【MODX事例】株式会社メディアクリエーションズ様インタビュー
2011年7月某日、MODX Japanの協賛企業(スポンサー)になっていただいた株式会社メディアクリエーションズ様オフィスへおじゃまし、インタビューを行いました。
秋葉原からつくばエクスプレスで一本、つくば駅近くに構えるオフィスを訪ねると代表取締役松田様が快く出迎えて下さいました。
年間約300サイトの制作実績
―― MODXの利用を始めたきっかけはなんでしょうか?
弊社は主にホームページ制作を手掛けており、クライアントの9割以上は、独立行政法人や国立大学などの国の機関、その他私立大学などです。この業界では少し前までCMSというキーワードも無かったのですが、ここ数年CMSに対する需要が高まり、CMSを使ったWebサイト制作依頼が増えてきました。

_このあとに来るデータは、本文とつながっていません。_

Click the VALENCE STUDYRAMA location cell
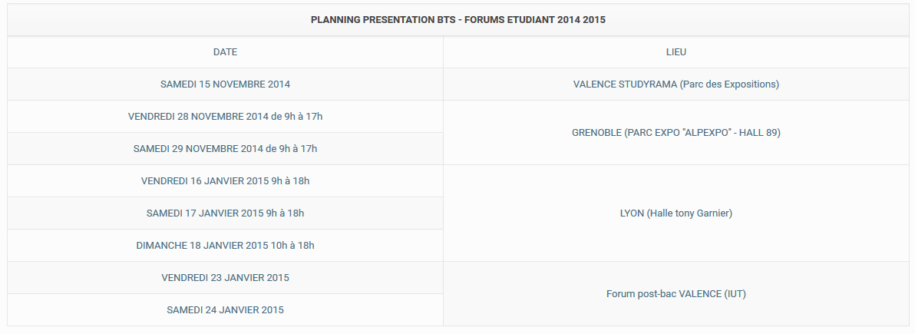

弊社でもCMSとしてWordPressを導入するケースは多くありました。しかし、WordPressはクライアントである教授や准教授の先生方から「使いづらい」との意見があり、代わりとなる他のCMSを探していた時にMODXを知りました。
MODXを試験的に導入したところ、非常に使いやすく、お客様からお褒めの言葉を頂いたことがきっかけとなり、それからMODXをメインCMSとして利用していくようになります。
尚、2010年の実績では約300サイトを作成し、そのうち半数の約150サイトにMODXが使われています。
― MODXのどのあたりが 採用の決め手となったのでしょうか?
WordPressは情報を蓄積していくブログツールに近く、情報の蓄積に加え過去の情報の更新も頻繁に発生するサイトに対しては若干不向きな部分がありました。
MODXでは管理画面の左側にツリー状にコンテンツ一覧が表示され、Windowsのエクスプローラと同じ感覚でコンテンツを管理することができます。そのため、修正したいコンテンツはツリーをたどるだけで見つけることができますし、任意の場所へのコンテンツの追加も直観的で分かりやすい部分が好印象だったようです。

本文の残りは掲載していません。